Last Updated: October 25, 2010
As open enrollment season approaches and investors keep looking for ways to dig out from their recession-era investment losses, the subject again turns to target funds — mutual funds with investments tailored to the particular retirement date the investor chooses.
Many employer-based retirement plans still offer these funds, which actually haven’t suffered substantial rejection from investors despite heavy losses and equally heavy criticism from federal agencies and politicians since the market collapse of 2008. One of the reasons target funds received such harsh scrutiny was that at the time of the crash, many near-date target funds — those with target dates of 2009 and 2010 — still held abnormally high levels of holdings in equities when they really should have been invested in Treasuries, high-rated bonds and other more secure investments.
A Morningstar report released in March acknowledged that the mutual fund industry responded to this wide criticism by cutting their high fees. Target funds have charged higher fees than, say, index funds because they are based on a fund-of-funds structure that layers a fee on top of the fees incurred by the individual funds. So that’s why it’s critical to understand the fee structure of any fund you invest in. In fact, Morningstar pointed out in March that the best target fund performers were those with the lowest fees.
Keep in mind that target funds will also be getting more transparency based on some recent proposed rule changes from the U.S. Securities and Exchange Commission. Among them:
- Marketing materials for target-based funds would have to disclose asset allocation for the fund by the category and actual name of the funds that reflect the category. This would allow investors to know exactly which mutual funds are used in their particular target fund so they can check individual performance and cost features.
- Fund materials would have to include a table, chart or graph that would show the various asset allocation and particular funds used in those allocations. The chart would be accompanied by a statement that explains how the asset allocation changes over time, how the allocation eventually becomes final and stops changing, the number of years after the target date where the asset allocation is fixed and details on that fixed asset allocation.
- A specific statement about risk tolerance, potential loss of investment and terms under which percentage allocations of investments might be adjusted without a shareholder vote.
So does this closer oversight mean it’s time to go back into funds that automatically invest for you?
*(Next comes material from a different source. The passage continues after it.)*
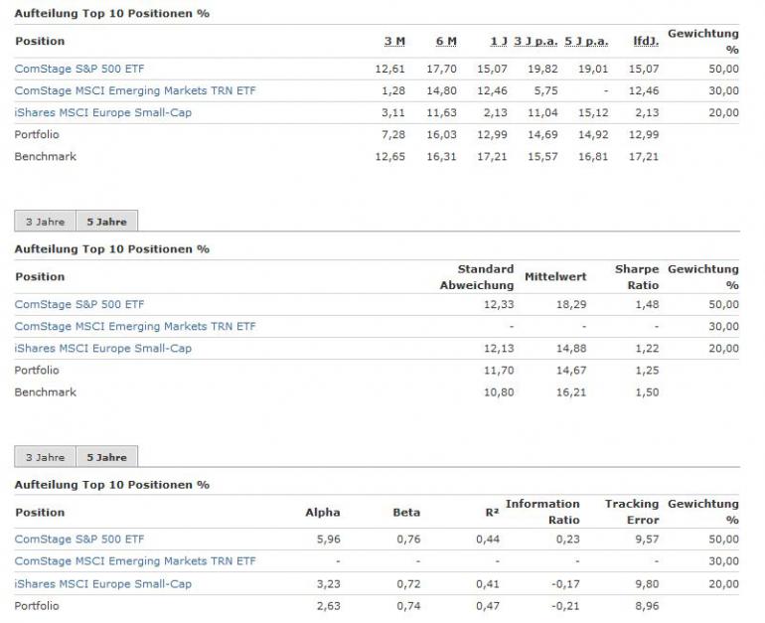The width and height of the screenshot is (765, 623).
Task: Click the 1 J column header
Action: pyautogui.click(x=499, y=41)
It might be a better idea to take a thorough look at your finances before you make that choice. A visit to a financial planner would help you determine whether target funds make sense for your employment-based or independent retirement planning. Here are some basic questions you should be asking before you invest:
Do you know how much money you’ll need to retire? A successful retirement is not all about the retirement date. It’s about the quality and activities you’ll prefer in retirement and how much it will take to afford them. It is one thing to invest in a fund that promises consistent growth until a scheduled retirement date, but what if you need more growth? What if there are specific tax and spending issues that might interfere with putting the right amount of money into such funds each year? This is why individual advice makes sense.
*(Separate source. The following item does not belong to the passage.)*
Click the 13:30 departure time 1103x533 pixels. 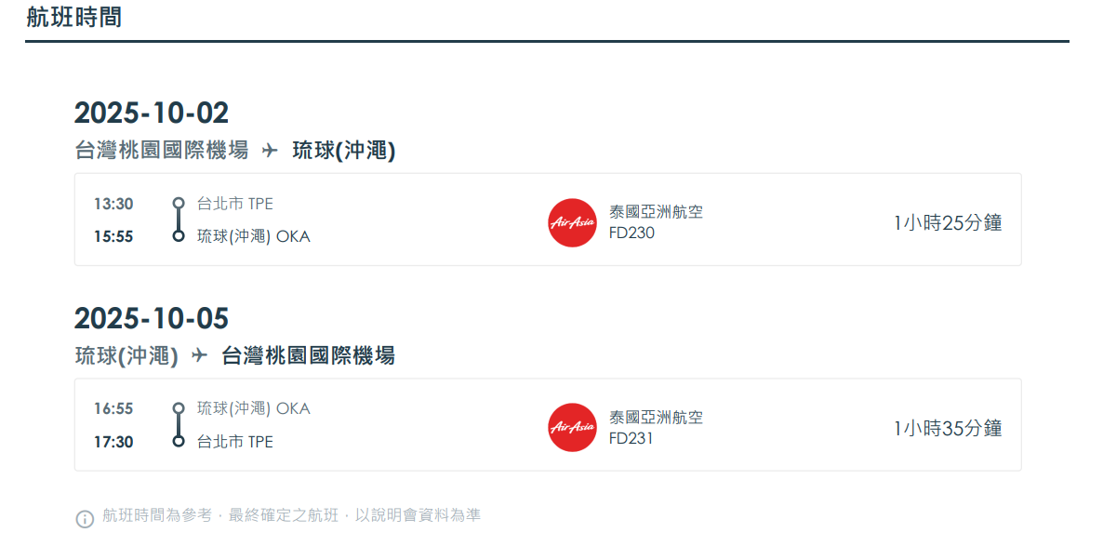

What does your employer know about the target funds they’ve selected on your behalf? The Securities and Exchange Commission (SEC) has also outlined new rules that would make it easier for employers to see what they’re paying to put particular funds into their employee retirement plans. Be an activist. Go down to your benefits department and ask how these new rules are going to affect their selection process of particular fund investments and that they should share these decisions with employees. Ask them if they’re doing anything differently in the selection of these offerings since the rule changes. If they balk, just ask your co-workers to start asking similar questions until all of you get more clarification. At the same time, check the Morningstar rating of any fund your 401(k) invests in.
What if you leave your job? It’s a particularly good idea to talk with a financial planner about any decision to move assets if you leave a company, particularly if those assets are in targeted investments. Make sure your strategy stays in focus.